[Stored items]

* * * * * * *

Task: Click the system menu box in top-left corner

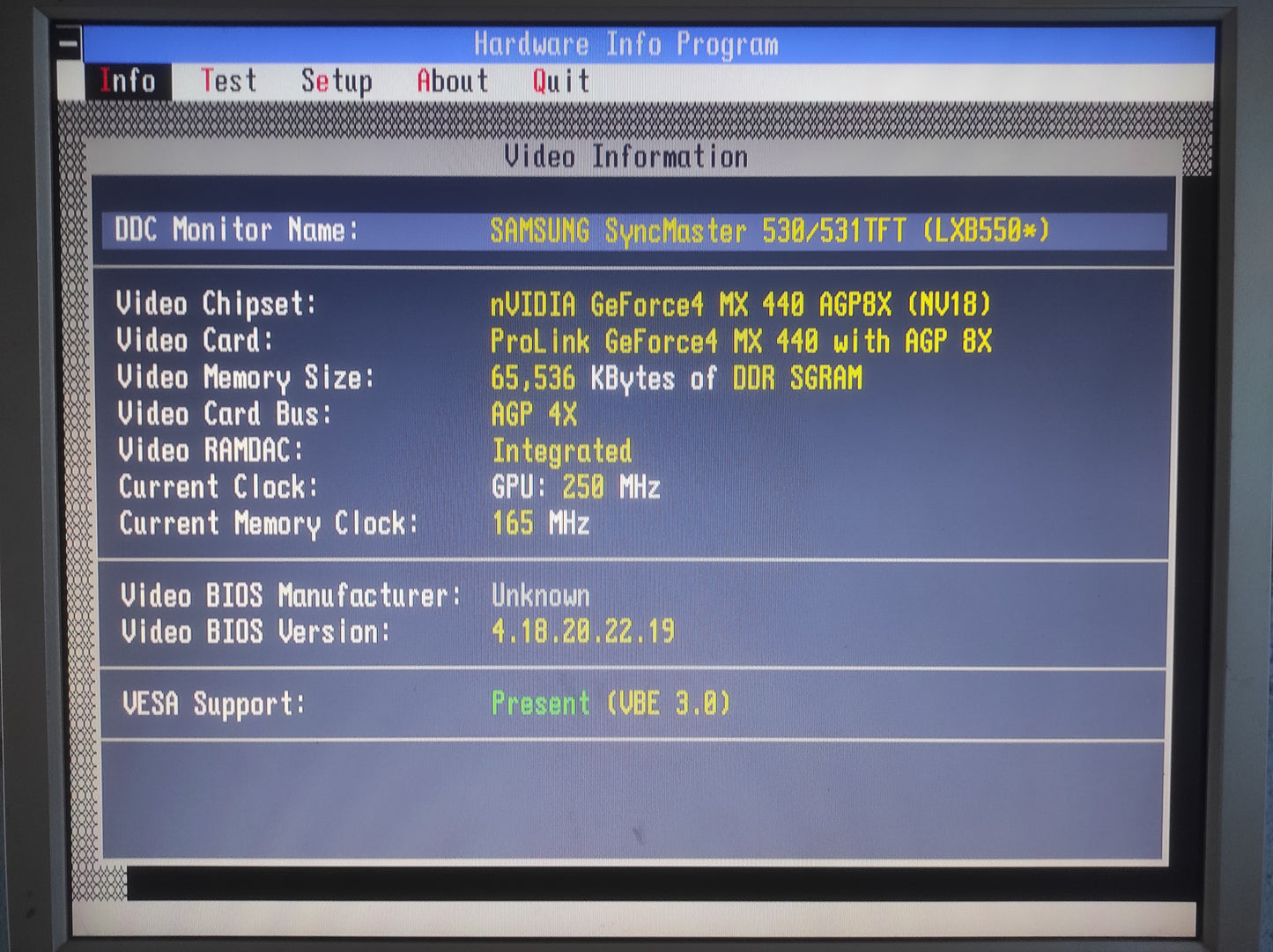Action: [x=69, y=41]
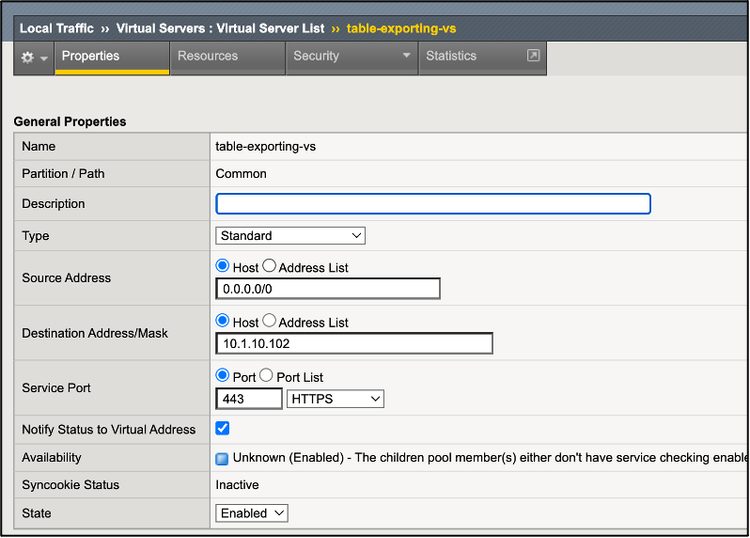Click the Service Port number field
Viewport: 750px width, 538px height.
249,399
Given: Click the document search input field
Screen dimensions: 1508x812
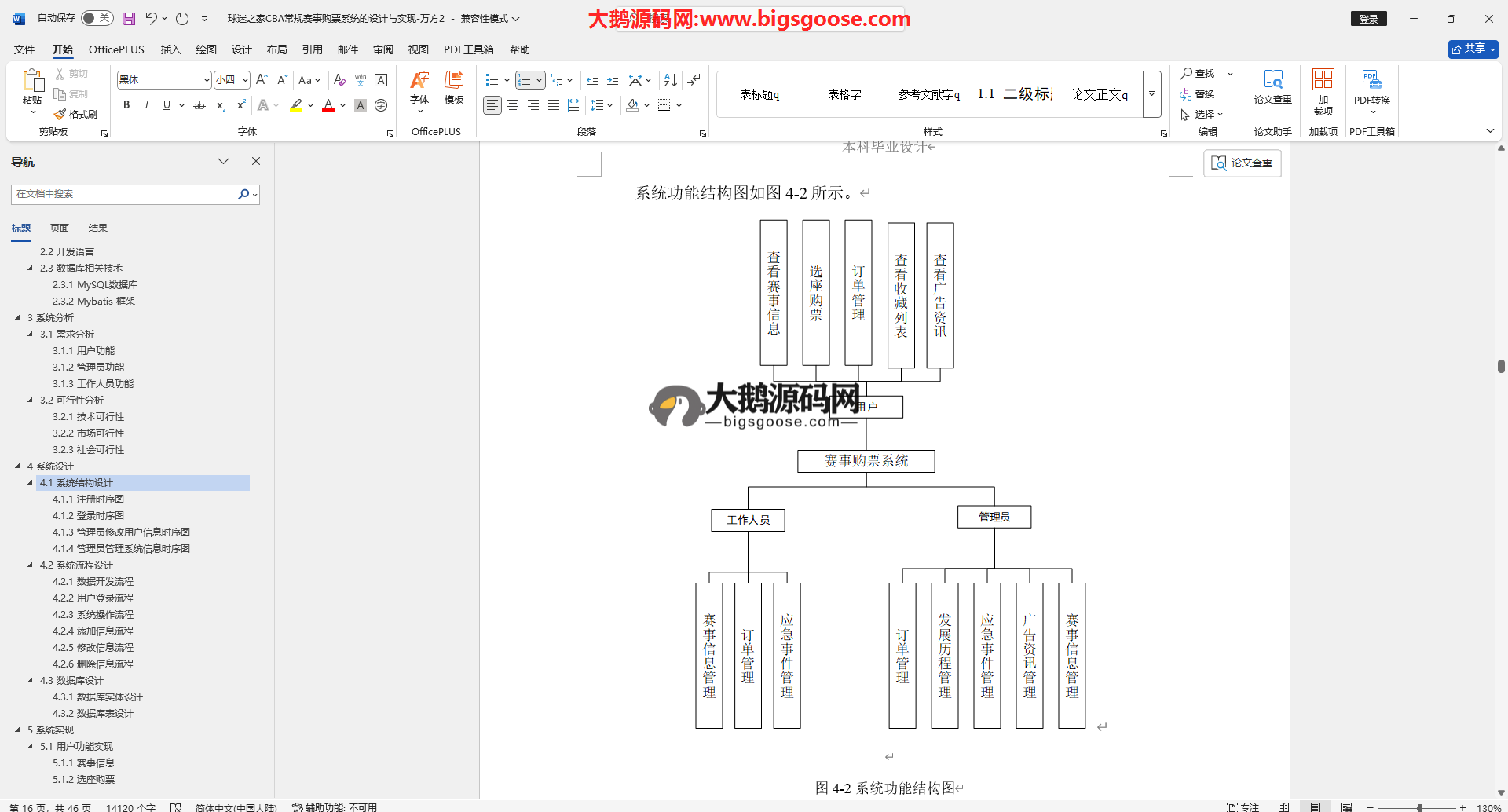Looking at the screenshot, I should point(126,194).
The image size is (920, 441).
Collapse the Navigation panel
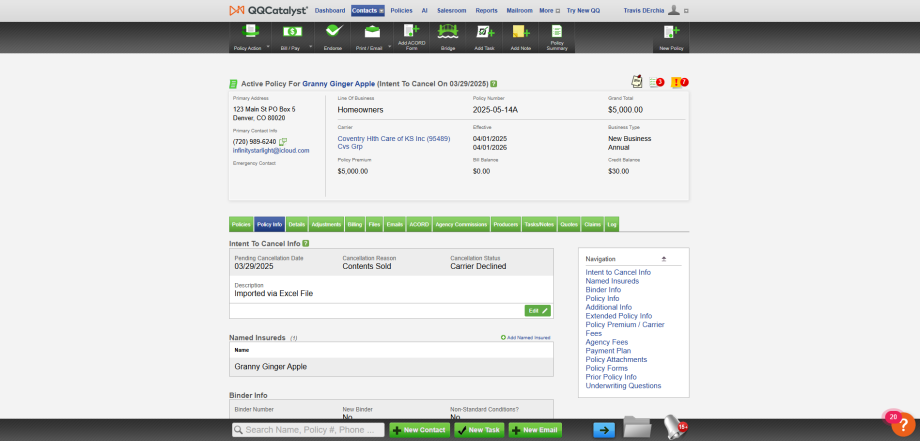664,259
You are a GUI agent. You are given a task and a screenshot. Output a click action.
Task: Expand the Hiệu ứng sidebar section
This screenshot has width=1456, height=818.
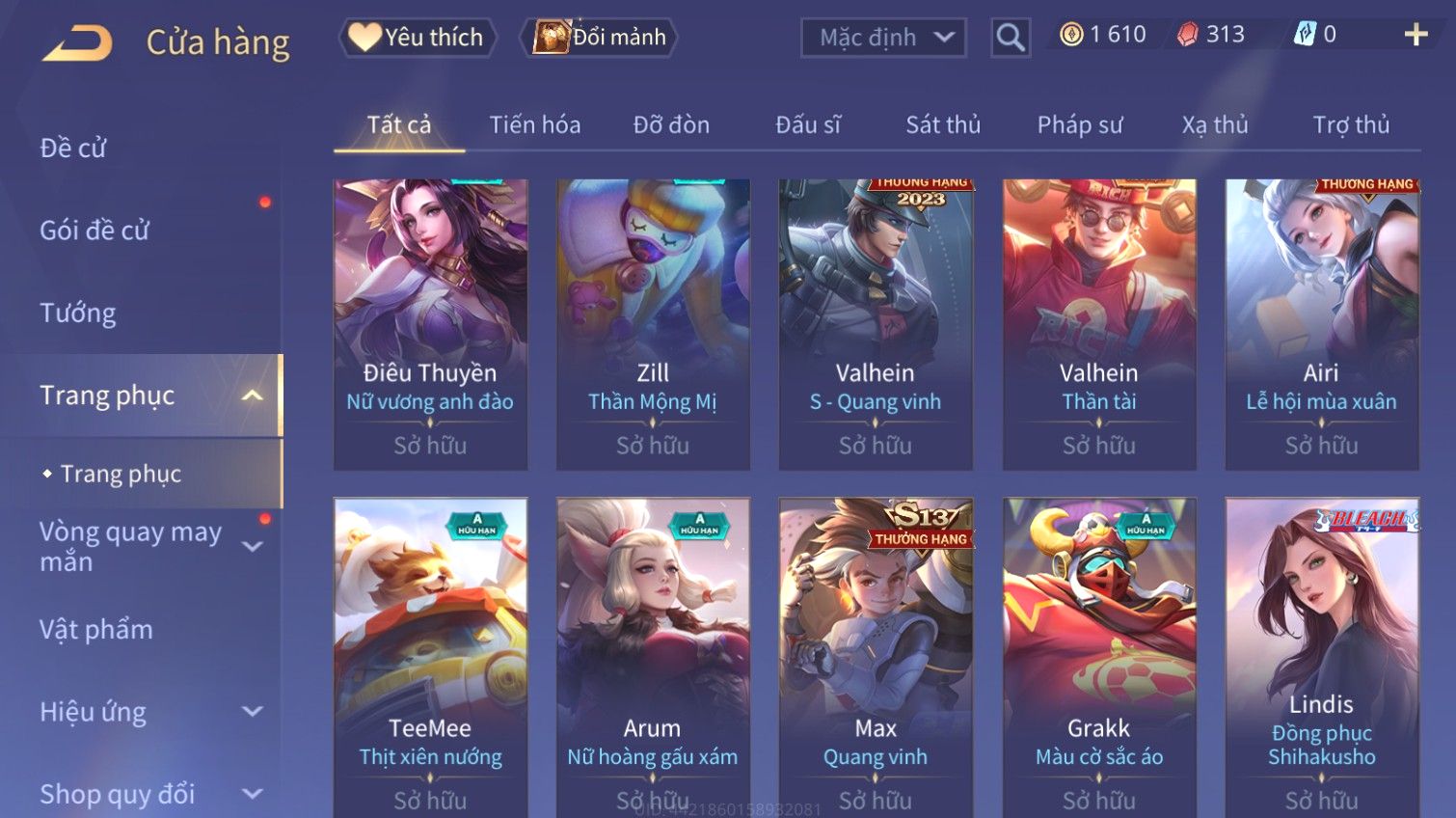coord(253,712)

* * * * * * *

# [EXERCISE]
From the first line to the last, retype the data exactly, but omit every image.

# [WORKED SOLUTION]
Task: Click the system menu box in top-left corner

Action: [x=69, y=41]
Click the Service Port number field
Viewport: 750px width, 538px height.
249,399
Given: Click the document search input field
Screen dimensions: 1508x812
Looking at the screenshot, I should point(126,194).
The image size is (920, 441).
Collapse the Navigation panel
664,259
You are a GUI agent. You are given a task and a screenshot. Output a click action.
Task: Expand the Hiệu ứng sidebar section
This screenshot has width=1456, height=818.
coord(253,712)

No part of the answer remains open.